Ok so I can calculate ##N_1## if i know the ratio ##\lambda_1/\lambda_2## which I can get from voltages (with a litle help of Lorentz invariant):

\begin{align}
\substack{\text{Lorentz invariance}}\longrightarrow p^2c^2 &= E^2 - {E_0}^2\\
p^2c^2 &= (E_k + E_0)^2 - {E_0}^2\\
p^2c^2 &= {E_k}^2 + 2E_kE_0 + {E_0}^2 - {E_0}^2\\
p^2c^2 &= {E_k}^2 + 2E_kE_0\\
p &= \frac{\sqrt{{E_k}^2 + 2E_kE_0}}{c}\\
~\\
~\\
~\\
\substack{\text{I use Lorentz invariance}\\\text{and De Broglie's hypothesis}\\\text{to calculate ratio $\lambda_1/\lambda_2$}} \longrightarrow \frac{\lambda_1}{\lambda_2} &= \frac{h p_2}{p_1 h} = \frac{p_2}{p_1} = \frac{\sqrt{{E_{k2}}^2 + 2E_{k2}E_0}}{\sqrt{{E_{k1}}^2 + 2E_{k1}E_0}} = \sqrt{\frac{e^2{U_{2}}^2 + 2eU_{2}E_0}{e^2{U_{1}}^2 + 2eU_{1}E_0}}= \\
&= \sqrt{\frac{e^2\cdot 214^2V^2 + 2e\cdot 214V\cdot0.51\times10^6eV}{e^2\cdot 137^2V^2 + 2e\cdot 137V\cdot0.51\times10^6eV}} = 1.25
\end{align}

If I use this ratio I can calculate that ##\boxed{N_1=4}##.

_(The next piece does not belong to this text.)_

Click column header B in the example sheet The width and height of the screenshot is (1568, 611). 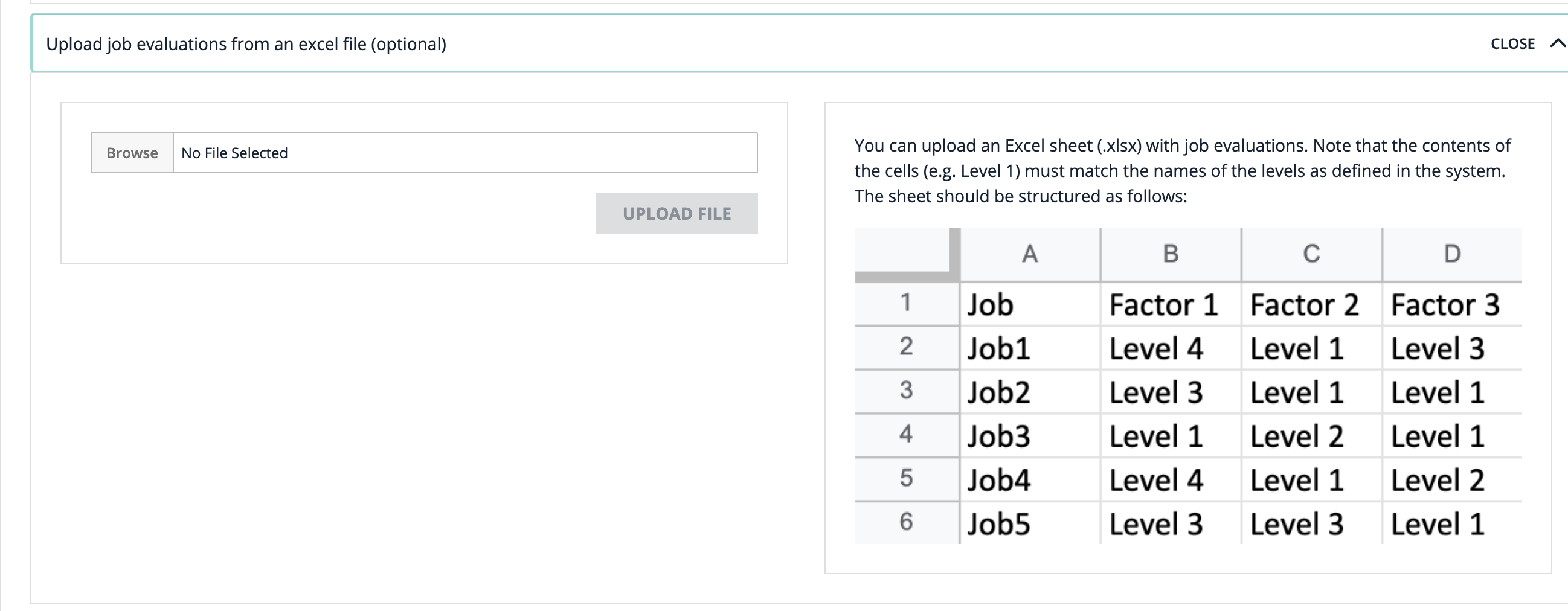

What I haven't managed to figure out:

Question 1:
Does my result ##N_1 = 4## mean that at voltage ##U_1=137V## we get the fourth maximum or does it mean that If I change angle ##\vartheta## I will get maximums at ##4## different angles? Is it both? Please explain!

Question 2:
I used De Broglie relation and Lorentz invariant to calculate
\begin{align}
\lambda_1&=1.04\times10^{-10}m\\
\lambda_2&=8.37\times10^{-11}m
\end{align}
but I have absolutely no idea on how to calculate the distance between the crystal planes ##d##. Can anyone give me a hint?

 

[TSny]

Hello.

Think about the value of the angle ##\vartheta## at which a new reflection just begins to occur as the voltage just reaches a value to produce the new reflection.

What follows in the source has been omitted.